**Excerpt to read:**
Apparently when you see yourself as so noble that you’re beyond reproach, you have the authority to decide what’s true, no matter the mental gymnastics required.
In another ad titled, “Shrinking,” the Lincoln Project mocked Trump for 45 seconds using a not-so-subtle sexual innuendo.
And that just scratches at the surface. The group has released other ads suggesting the president is suffering from a disability and unfit for office, depicting him as a murderous monster from a fairy tale, blaming him for literally every death caused by the coronavirus, calling him “un-American” based on unconfirmed news reports, deriding him as “America’s worst president,” stoking fear that he’ll stay in office for a third term and become a dictator, and dehumanizing senators who support him as parasites that “drink the lifeblood of their hosts.”
Forget about President Trump: The self-proclaimed moralists at the Lincoln Project are the ones using shock and outrage to score political points. Indeed, it is deeply ironic that they’re practicing precisely what they accuse President Trump of doing — being vulgar, dishonest, divisive, and immoral.
But worst of all, for the principals of the Lincoln Project — Steve Schmidt, Rick Wilson, George Conway, and others — it’s not actually about politics, or ideology, or the health of the republic. They’re doing what they’re doing for the money. And they have certainly raked in loads of cash during this election cycle.

**Study questions:**
• 1. Decide whether each statement agrees with the passage on the Lincoln Project. Answer yes or no for each, and quote the words of the passage that settle it. (a) The ad titled "Shrinking" ran for 45 seconds. (b) The passage states that the group's principals are driven mainly by ideology. (c) George Conway is named as one of the group's principals.
• 2. Repeat the portion of the passage on the Lincoln Project from "Apparently when you" up to and including "mental gymnastics required.".
The lines that come next are drawn from a separate source.

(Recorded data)
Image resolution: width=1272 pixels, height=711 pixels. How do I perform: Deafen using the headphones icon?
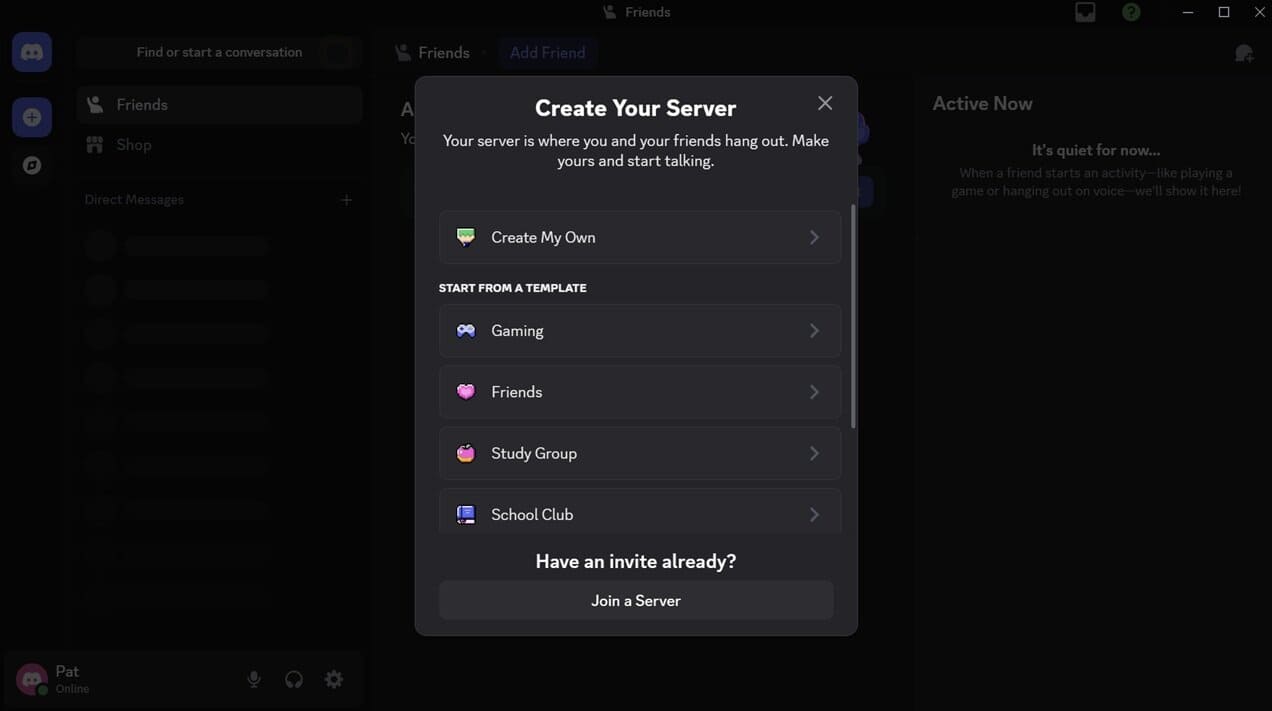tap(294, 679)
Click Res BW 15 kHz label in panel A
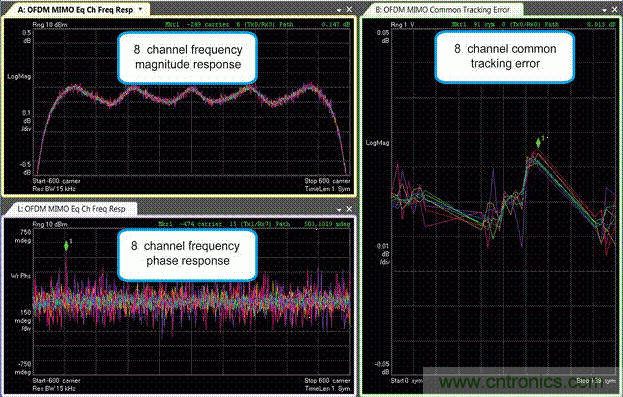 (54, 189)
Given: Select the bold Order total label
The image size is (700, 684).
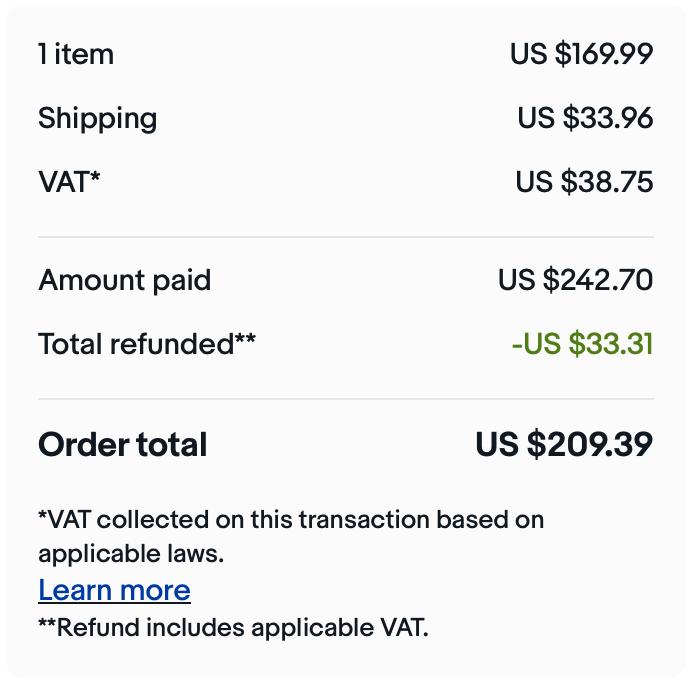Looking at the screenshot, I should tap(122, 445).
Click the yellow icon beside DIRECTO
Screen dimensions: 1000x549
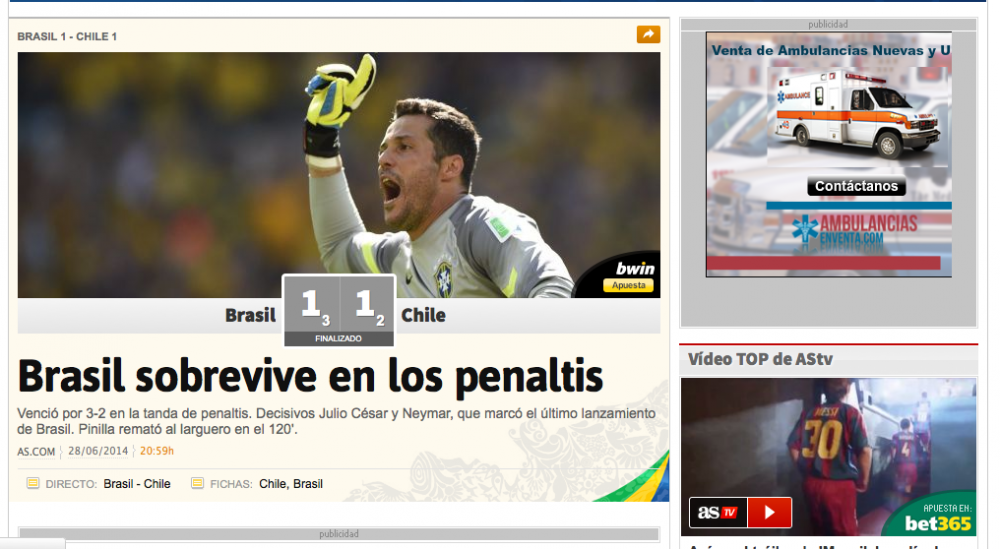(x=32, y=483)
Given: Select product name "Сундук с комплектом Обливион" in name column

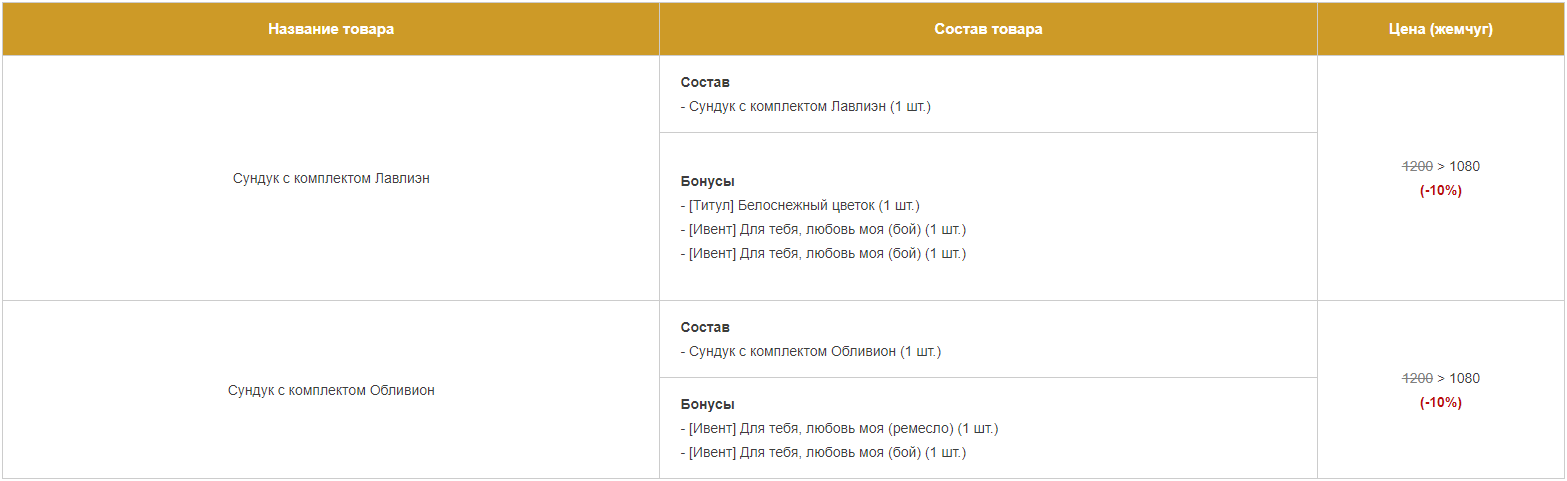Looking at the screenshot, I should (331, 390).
--
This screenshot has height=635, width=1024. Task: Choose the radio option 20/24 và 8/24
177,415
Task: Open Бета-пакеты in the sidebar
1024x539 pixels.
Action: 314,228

**Your responses:**
• 1.
(a) Yes: "the Lincoln Project mocked Trump for 45 seconds"
(b) No: "it’s not actually about politics, or ideology, or the health of the republic"
(c) Yes: "Steve Schmidt, Rick Wilson, George Conway, and others"

• 2.
Apparently when you see yourself as so noble that you’re beyond reproach, you have the authority to decide what’s true, no matter the mental gymnastics required.